I've also not noticed anything besides Squid Game and Parasite here in Germany. Also not sure about the esports thing, maybe I'm looking in the wrong corner. 20 years ago when StarCraft was still on people's minds there was a meme about Koreans, but since then I wouldn't say there was anything spectacularly popular.

And because a few K-Pop bands are now a bit more famous I wouldn't call this a hype cycle. Then again it's hard to tell, I've not been to a department store for 2 years, but I've not heard of any flash mob thingy in literal years. Maybe you're projecting Berlin's weirdness to the rest of us and it's just not there ;)


Well, I won't rule out Berlin being weird ... :)

But it also raises the question of whether Japanmania was as big in Germany in the 80s as in the US to begin with (the pop song "Big in Japan" notwithstanding!), or if this was a BBS/Usenet discussion 30 years ago and I had written the same post about Japan instead, a hypothetical 80s you would have felt similarly.


My point is more if I, a reasonably informed person about pop culture, have not noticed because none of my friends (some of whom have been k-pop fans for years) have never mentioned it or posted about it, then I have to assume I am either living under a rock, all my friends are deliberately hiding it, are also part of a bubble of non-noticers, or it's simply not a *mania.


The recently popular Lost Ark is another video game by Korea.

I'm surprised you've never heard of the kpop groups BTS or Blackpink in Germany.


Japanophiles in the 80s were excessive. Scifi from the era has these undertones (Running Man, in 1986, has a bunch of execs being served sushi in post-apocalyptic california, by a geisha). Rising Sun in 1990 personified this fear that Japan would eclipse the US in tech, economy and culture, before they imploded with what we "now" consider an inevitable result of overheated economy.

Try flying through Minnesota, Wisconsin, the automaker capital states.
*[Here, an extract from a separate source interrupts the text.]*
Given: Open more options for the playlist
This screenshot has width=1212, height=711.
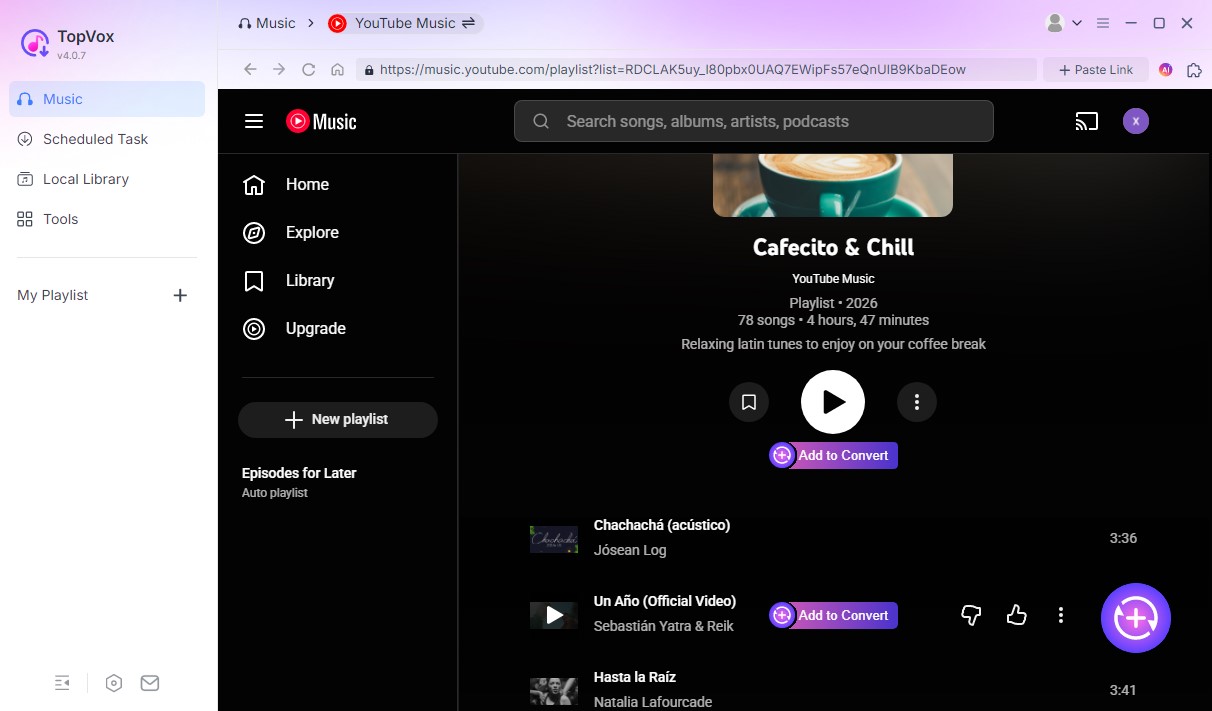Looking at the screenshot, I should (x=916, y=401).
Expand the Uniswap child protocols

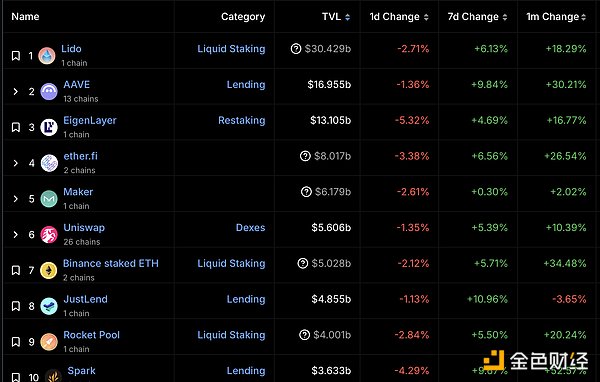pyautogui.click(x=16, y=235)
Airports full of now-yellowed directions in Japanese for the consideration of what was frequent visitations by their competitors.

It was a no-brainer to bet on Japanese tech in next generation...even Gibson's dated "5MB of hot hitachi RAM" was far-sighted when he wrote it...just not far enough.


Another interesting contemporary work by a writer who’s still relevant is James Fallows’ “Looking at the Sun.” A solid attempt at sense-making the late 80s economic situation vis-a-vis Japan for the American middle management class, contrasting their institutions with ours… but China is just kind of a shadow in the background of the whole thing.


Blade Runner (filmed in 1981) has a famous scene in a street-side noodle joint where the characters speak a mishmash of Japanese and other languages. Another famous scene features a geisha on a giant computerized billboard.

Blade Runner was based on a Philip K Dick book from 1968. Neuromancer is pretty obviously influenced by these.


William Gibson actually saw Blade Runner before he finished his final draft for Neuromancer. He almost didn't publish it because he was afraid people would think he was ripping off the movie.


The West (specifically in my experience, the United States) have been buying up everything tech and auto South Korean for pushing over a decade now at this point. Kia and Hyundai automobiles are now running against the Japanese cars here. Samsung and LG electronics are highly popular, as the Japanese versions were a decade or three prior. It's now more Samsung, LG, etc here in the US than it is Sony, for example. Also in agreement with a poster above how the Korean cinema is just now taking off since around 2019. Prior to the movie Parasite, I can't even think of a popular South Korean film taking root here but most have seen Parasite and quite a few were into Squid Game. This is a relatively new thing.


"Also in agreement with a poster above how the Korean cinema is just now taking off since around 2019."

Oldboy, which was made in 2003, was a pretty popular South Korean film... though nowhere near as popular as Parasite.